* Task objective *
Looking at the listing below, retype exactly the lines starting at the one containing "You are a computer-use" and ending at the one containing "Instruction: Enable the SSL checkbox", both included, and nothing else.
(Dataset entries)
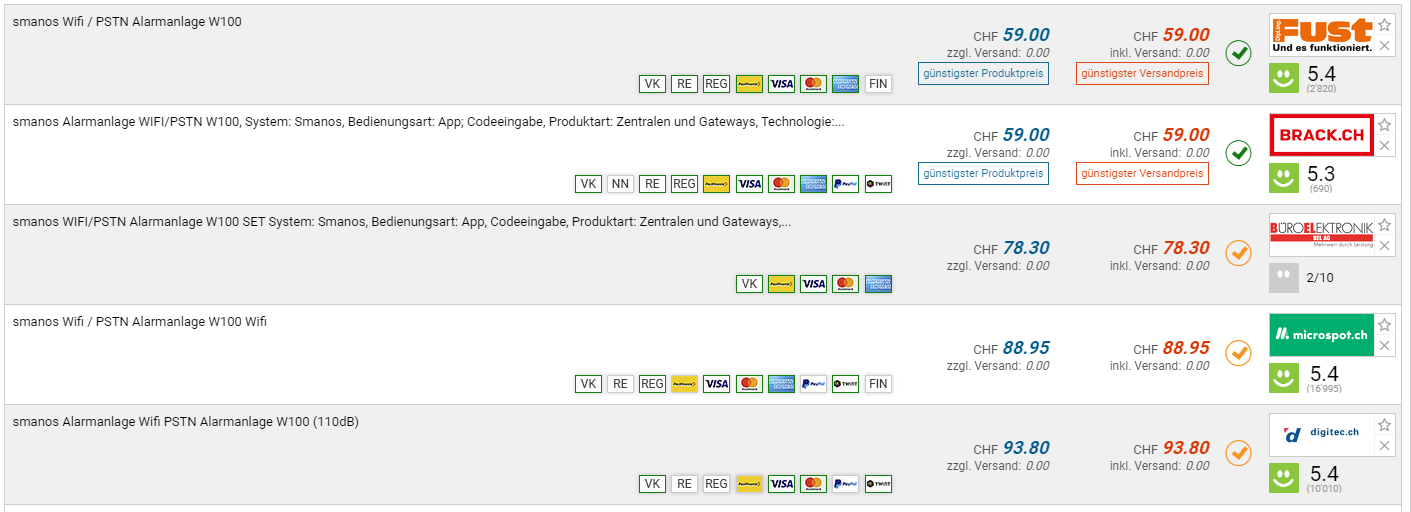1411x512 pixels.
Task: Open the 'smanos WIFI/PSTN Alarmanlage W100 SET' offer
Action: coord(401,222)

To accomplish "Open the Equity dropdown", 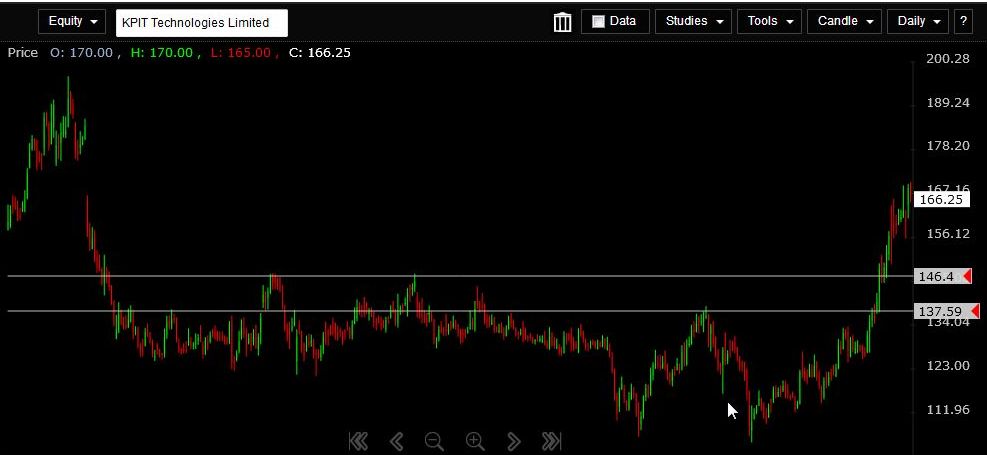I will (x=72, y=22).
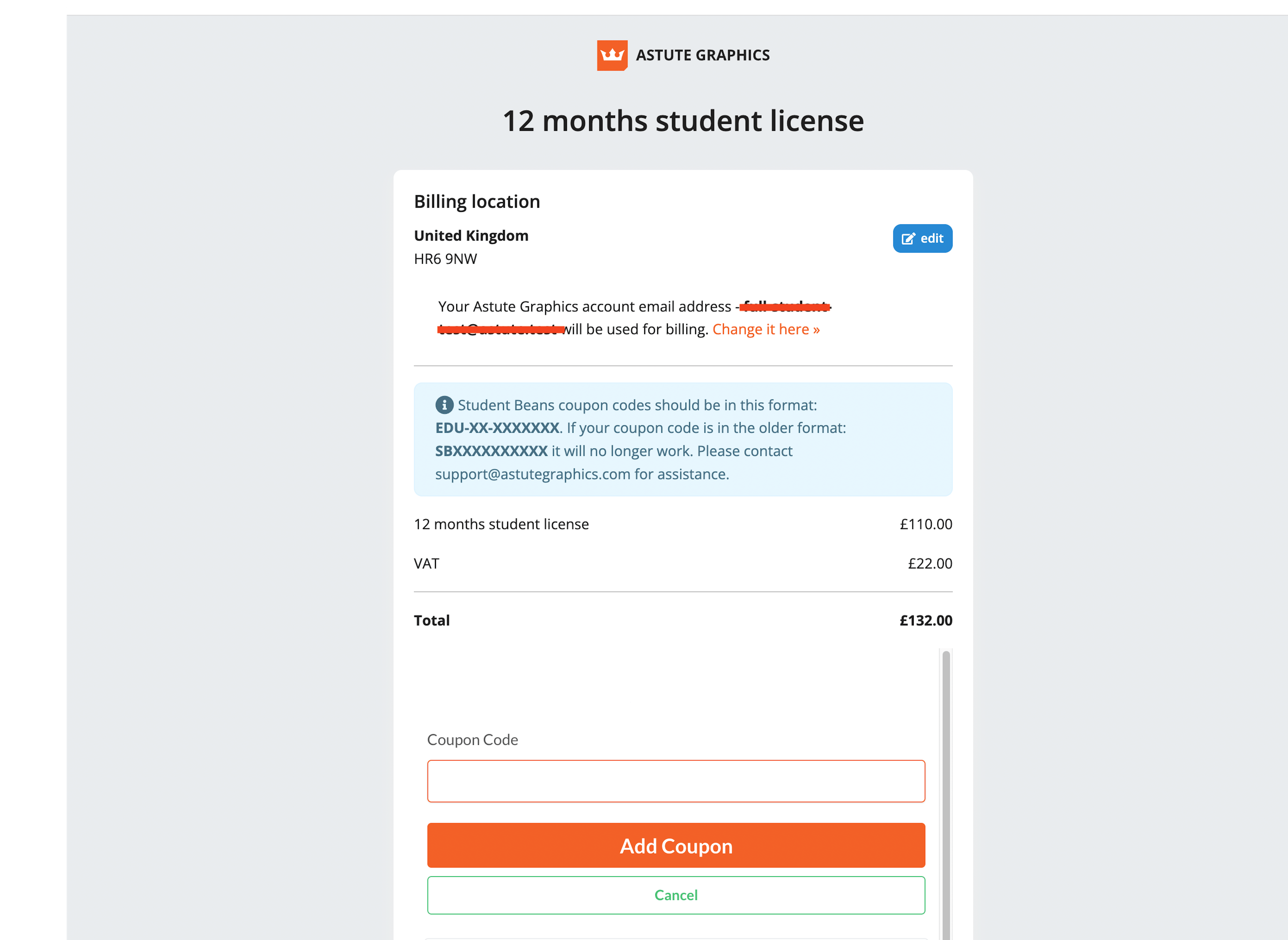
(End Dataset entries)
(Dataset entries)
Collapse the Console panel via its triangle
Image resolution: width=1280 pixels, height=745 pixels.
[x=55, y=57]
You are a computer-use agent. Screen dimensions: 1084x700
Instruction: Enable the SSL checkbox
(End Dataset entries)
(Dataset entries)
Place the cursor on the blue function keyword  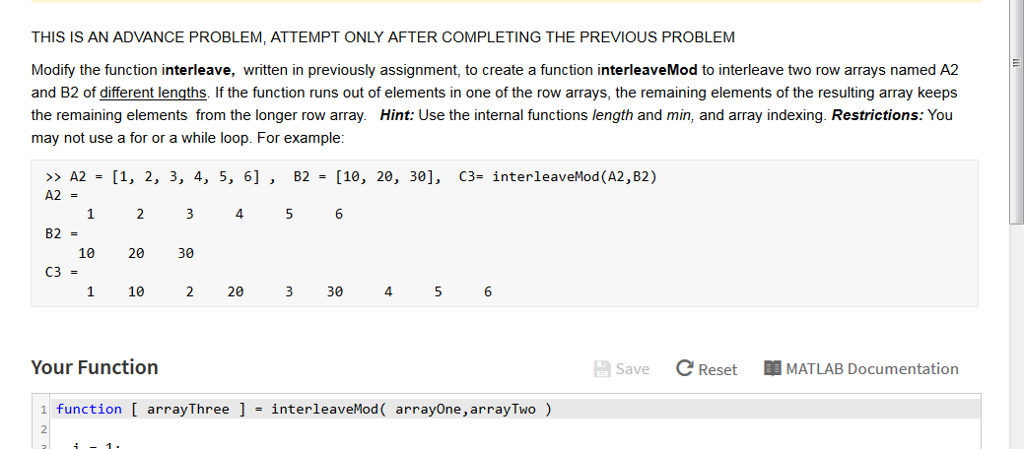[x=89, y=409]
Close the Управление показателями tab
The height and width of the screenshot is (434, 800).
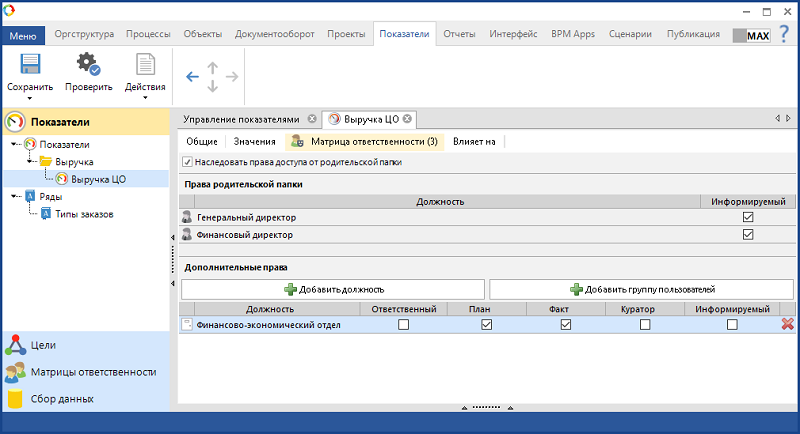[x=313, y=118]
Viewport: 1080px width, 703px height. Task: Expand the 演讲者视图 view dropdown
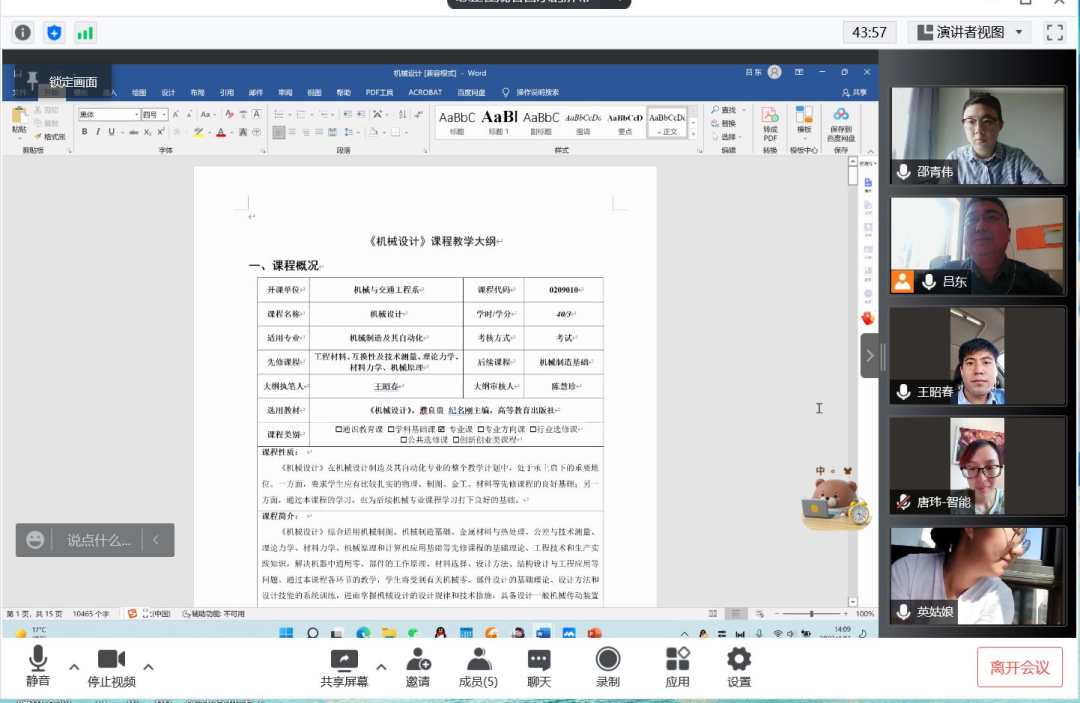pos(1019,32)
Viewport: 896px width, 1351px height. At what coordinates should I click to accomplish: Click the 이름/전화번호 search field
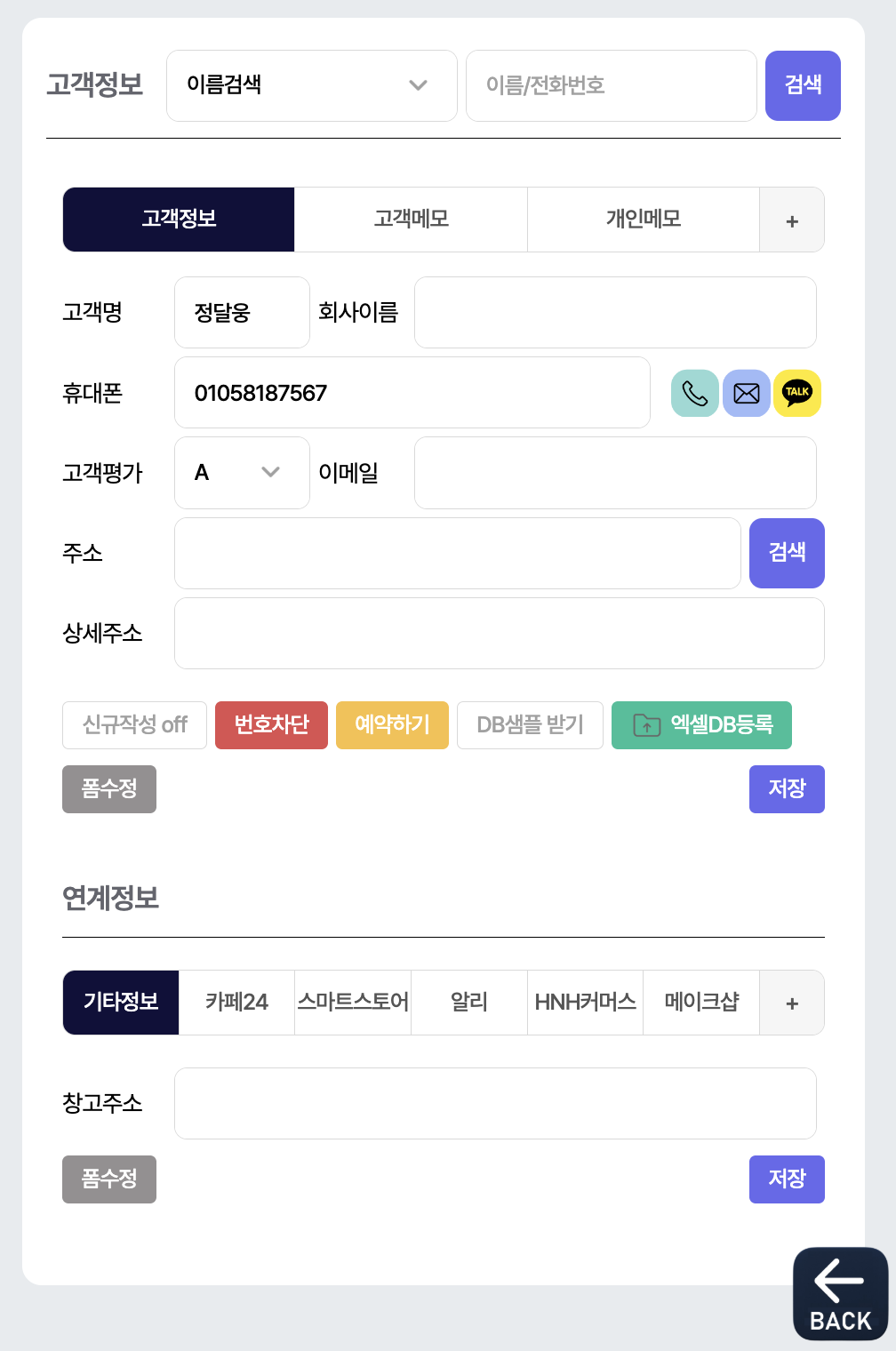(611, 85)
(End Dataset entries)
* Output *
You are a computer-use agent. Screen dimensions: 1084x700
Instruction: Enable the SSL checkbox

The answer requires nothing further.